● **WORK REQUEST**
Your answer must match the material exactly, line for line.

● **RAW DATA**
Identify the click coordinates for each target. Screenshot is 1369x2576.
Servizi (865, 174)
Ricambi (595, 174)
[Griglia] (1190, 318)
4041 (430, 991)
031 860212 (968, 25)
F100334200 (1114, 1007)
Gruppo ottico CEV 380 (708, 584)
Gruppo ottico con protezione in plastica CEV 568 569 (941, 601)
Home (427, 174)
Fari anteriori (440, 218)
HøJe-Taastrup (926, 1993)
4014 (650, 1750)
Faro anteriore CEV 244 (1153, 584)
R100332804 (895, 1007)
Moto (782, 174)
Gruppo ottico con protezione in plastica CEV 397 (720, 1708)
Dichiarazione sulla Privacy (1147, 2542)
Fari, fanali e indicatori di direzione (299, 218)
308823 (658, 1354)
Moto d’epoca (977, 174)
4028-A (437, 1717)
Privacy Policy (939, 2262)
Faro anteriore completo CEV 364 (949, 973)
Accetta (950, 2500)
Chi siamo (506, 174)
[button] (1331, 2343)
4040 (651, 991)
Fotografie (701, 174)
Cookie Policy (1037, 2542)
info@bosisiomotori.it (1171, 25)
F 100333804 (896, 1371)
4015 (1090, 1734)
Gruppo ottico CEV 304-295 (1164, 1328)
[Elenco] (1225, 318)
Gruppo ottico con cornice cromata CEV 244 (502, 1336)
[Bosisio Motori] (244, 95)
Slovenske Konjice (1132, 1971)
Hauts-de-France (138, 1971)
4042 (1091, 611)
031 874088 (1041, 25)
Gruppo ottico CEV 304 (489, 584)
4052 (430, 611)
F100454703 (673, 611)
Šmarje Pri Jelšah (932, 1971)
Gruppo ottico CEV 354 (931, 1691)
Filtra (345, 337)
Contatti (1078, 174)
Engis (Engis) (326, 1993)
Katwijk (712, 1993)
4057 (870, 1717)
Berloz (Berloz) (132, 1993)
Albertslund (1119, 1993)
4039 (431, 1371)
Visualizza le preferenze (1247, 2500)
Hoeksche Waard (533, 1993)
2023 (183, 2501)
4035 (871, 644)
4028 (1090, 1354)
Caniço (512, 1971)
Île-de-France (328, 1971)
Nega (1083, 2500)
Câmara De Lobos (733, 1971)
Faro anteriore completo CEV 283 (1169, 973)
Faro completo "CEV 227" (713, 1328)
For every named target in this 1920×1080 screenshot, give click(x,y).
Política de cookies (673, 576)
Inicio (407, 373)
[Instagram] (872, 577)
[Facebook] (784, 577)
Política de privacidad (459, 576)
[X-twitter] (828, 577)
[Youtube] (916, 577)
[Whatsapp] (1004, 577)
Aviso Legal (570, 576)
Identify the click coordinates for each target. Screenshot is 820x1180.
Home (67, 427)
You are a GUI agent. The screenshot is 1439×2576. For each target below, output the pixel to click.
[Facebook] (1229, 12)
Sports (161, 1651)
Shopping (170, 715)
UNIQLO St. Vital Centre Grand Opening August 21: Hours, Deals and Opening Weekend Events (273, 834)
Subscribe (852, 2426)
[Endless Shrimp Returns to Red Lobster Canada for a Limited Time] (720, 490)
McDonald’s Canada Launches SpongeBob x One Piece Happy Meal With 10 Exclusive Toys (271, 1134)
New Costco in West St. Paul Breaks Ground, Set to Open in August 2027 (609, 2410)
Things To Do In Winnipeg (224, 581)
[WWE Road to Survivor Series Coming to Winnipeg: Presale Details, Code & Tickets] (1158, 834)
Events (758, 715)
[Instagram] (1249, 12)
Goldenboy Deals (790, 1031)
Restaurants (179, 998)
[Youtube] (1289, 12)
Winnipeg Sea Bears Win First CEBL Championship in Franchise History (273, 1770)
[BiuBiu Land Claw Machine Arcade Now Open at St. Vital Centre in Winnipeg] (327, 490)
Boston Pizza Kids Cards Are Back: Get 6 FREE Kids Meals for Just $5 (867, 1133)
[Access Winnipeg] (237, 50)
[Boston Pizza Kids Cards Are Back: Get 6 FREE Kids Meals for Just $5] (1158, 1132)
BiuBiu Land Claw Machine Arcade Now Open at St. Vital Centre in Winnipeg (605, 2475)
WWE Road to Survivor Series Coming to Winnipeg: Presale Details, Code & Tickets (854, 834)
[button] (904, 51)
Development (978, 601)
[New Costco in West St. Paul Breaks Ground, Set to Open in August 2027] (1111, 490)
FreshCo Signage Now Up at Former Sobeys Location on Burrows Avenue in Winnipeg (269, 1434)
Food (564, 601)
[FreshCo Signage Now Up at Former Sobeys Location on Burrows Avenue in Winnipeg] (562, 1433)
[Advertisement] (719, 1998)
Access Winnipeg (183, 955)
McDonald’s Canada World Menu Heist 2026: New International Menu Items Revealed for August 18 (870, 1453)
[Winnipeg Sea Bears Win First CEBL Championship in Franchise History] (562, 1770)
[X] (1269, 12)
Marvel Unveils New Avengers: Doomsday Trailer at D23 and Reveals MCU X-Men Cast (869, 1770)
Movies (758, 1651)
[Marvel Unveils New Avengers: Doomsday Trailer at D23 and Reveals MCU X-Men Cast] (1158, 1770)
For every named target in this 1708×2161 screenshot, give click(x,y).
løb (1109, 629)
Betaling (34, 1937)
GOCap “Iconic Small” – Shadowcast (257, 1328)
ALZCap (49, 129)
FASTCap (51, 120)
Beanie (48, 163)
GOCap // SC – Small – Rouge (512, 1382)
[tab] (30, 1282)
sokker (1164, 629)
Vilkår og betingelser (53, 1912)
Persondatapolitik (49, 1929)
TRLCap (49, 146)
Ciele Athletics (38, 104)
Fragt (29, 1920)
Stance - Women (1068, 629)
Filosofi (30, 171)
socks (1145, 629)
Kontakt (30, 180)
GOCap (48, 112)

● **SOLUTION TO THE PROBLEM**
Identify the click coordinates for each target. Screenshot is 1369x2576.
Servizi (865, 174)
Ricambi (595, 174)
[Griglia] (1190, 318)
4041 (430, 991)
031 860212 (968, 25)
F100334200 (1114, 1007)
Gruppo ottico CEV 380 (708, 584)
Gruppo ottico con protezione in plastica CEV 568 569 (941, 601)
Home (427, 174)
Fari anteriori (440, 218)
HøJe-Taastrup (926, 1993)
4014 (650, 1750)
Faro anteriore CEV 244 (1153, 584)
R100332804 (895, 1007)
Moto (782, 174)
Gruppo ottico con protezione in plastica CEV 397 (720, 1708)
Dichiarazione sulla Privacy (1147, 2542)
Fari, fanali e indicatori di direzione (299, 218)
308823 (658, 1354)
Moto d’epoca (977, 174)
4028-A (437, 1717)
Privacy Policy (939, 2262)
Faro anteriore completo CEV 364 (949, 973)
Accetta (950, 2500)
Chi siamo (506, 174)
[button] (1331, 2343)
4040 (651, 991)
Fotografie (701, 174)
Cookie Policy (1037, 2542)
info@bosisiomotori.it (1171, 25)
F 100333804 (896, 1371)
4015 (1090, 1734)
Gruppo ottico CEV 304-295 (1164, 1328)
[Elenco] (1225, 318)
Gruppo ottico con cornice cromata CEV 244 (502, 1336)
[Bosisio Motori] (244, 95)
Slovenske Konjice (1132, 1971)
Hauts-de-France (138, 1971)
4042 (1091, 611)
031 874088 (1041, 25)
Gruppo ottico CEV 304 (489, 584)
4052 (430, 611)
F100454703 (673, 611)
Šmarje Pri Jelšah (932, 1971)
Gruppo ottico CEV 354 (931, 1691)
Filtra (345, 337)
Contatti (1078, 174)
Engis (Engis) (326, 1993)
Katwijk (712, 1993)
4057 (870, 1717)
Berloz (Berloz) (132, 1993)
Albertslund (1119, 1993)
4039 (431, 1371)
Visualizza le preferenze (1247, 2500)
Hoeksche Waard (533, 1993)
2023 (183, 2501)
4035 (871, 644)
4028 (1090, 1354)
Caniço (512, 1971)
Île-de-France (328, 1971)
Nega (1083, 2500)
Câmara De Lobos (733, 1971)
Faro anteriore completo CEV 283 (1169, 973)
Faro completo "CEV 227" (713, 1328)
For every named target in this 1920×1080 screenshot, give click(x,y).
Política de cookies (673, 576)
Inicio (407, 373)
[Instagram] (872, 577)
[Facebook] (784, 577)
Política de privacidad (459, 576)
[X-twitter] (828, 577)
[Youtube] (916, 577)
[Whatsapp] (1004, 577)
Aviso Legal (570, 576)
Identify the click coordinates for each target. Screenshot is 820x1180.
Home (67, 427)
You are a GUI agent. The screenshot is 1439×2576. For each target below, output the pixel to click.
[Facebook] (1229, 12)
Sports (161, 1651)
Shopping (170, 715)
UNIQLO St. Vital Centre Grand Opening August 21: Hours, Deals and Opening Weekend Events (273, 834)
Subscribe (852, 2426)
[Endless Shrimp Returns to Red Lobster Canada for a Limited Time] (720, 490)
McDonald’s Canada Launches SpongeBob x One Piece Happy Meal With 10 Exclusive Toys (271, 1134)
New Costco in West St. Paul Breaks Ground, Set to Open in August 2027 (609, 2410)
Things To Do In Winnipeg (224, 581)
[WWE Road to Survivor Series Coming to Winnipeg: Presale Details, Code & Tickets] (1158, 834)
Events (758, 715)
[Instagram] (1249, 12)
Goldenboy Deals (790, 1031)
Restaurants (179, 998)
[Youtube] (1289, 12)
Winnipeg Sea Bears Win First CEBL Championship in Franchise History (273, 1770)
[BiuBiu Land Claw Machine Arcade Now Open at St. Vital Centre in Winnipeg] (327, 490)
Boston Pizza Kids Cards Are Back: Get 6 FREE Kids Meals for Just $5 (867, 1133)
[Access Winnipeg] (237, 50)
[Boston Pizza Kids Cards Are Back: Get 6 FREE Kids Meals for Just $5] (1158, 1132)
BiuBiu Land Claw Machine Arcade Now Open at St. Vital Centre in Winnipeg (605, 2475)
WWE Road to Survivor Series Coming to Winnipeg: Presale Details, Code & Tickets (854, 834)
[button] (904, 51)
Development (978, 601)
[New Costco in West St. Paul Breaks Ground, Set to Open in August 2027] (1111, 490)
FreshCo Signage Now Up at Former Sobeys Location on Burrows Avenue in Winnipeg (269, 1434)
Food (564, 601)
[FreshCo Signage Now Up at Former Sobeys Location on Burrows Avenue in Winnipeg] (562, 1433)
[Advertisement] (719, 1998)
Access Winnipeg (183, 955)
McDonald’s Canada World Menu Heist 2026: New International Menu Items Revealed for August 18 (870, 1453)
[Winnipeg Sea Bears Win First CEBL Championship in Franchise History] (562, 1770)
[X] (1269, 12)
Marvel Unveils New Avengers: Doomsday Trailer at D23 and Reveals MCU X-Men Cast (869, 1770)
Movies (758, 1651)
[Marvel Unveils New Avengers: Doomsday Trailer at D23 and Reveals MCU X-Men Cast] (1158, 1770)
For every named target in this 1708×2161 screenshot, give click(x,y).
løb (1109, 629)
Betaling (34, 1937)
GOCap “Iconic Small” – Shadowcast (257, 1328)
ALZCap (49, 129)
FASTCap (51, 120)
Beanie (48, 163)
GOCap // SC – Small – Rouge (512, 1382)
[tab] (30, 1282)
sokker (1164, 629)
Vilkår og betingelser (53, 1912)
Persondatapolitik (49, 1929)
TRLCap (49, 146)
Ciele Athletics (38, 104)
Fragt (29, 1920)
Stance - Women (1068, 629)
Filosofi (30, 171)
socks (1145, 629)
Kontakt (30, 180)
GOCap (48, 112)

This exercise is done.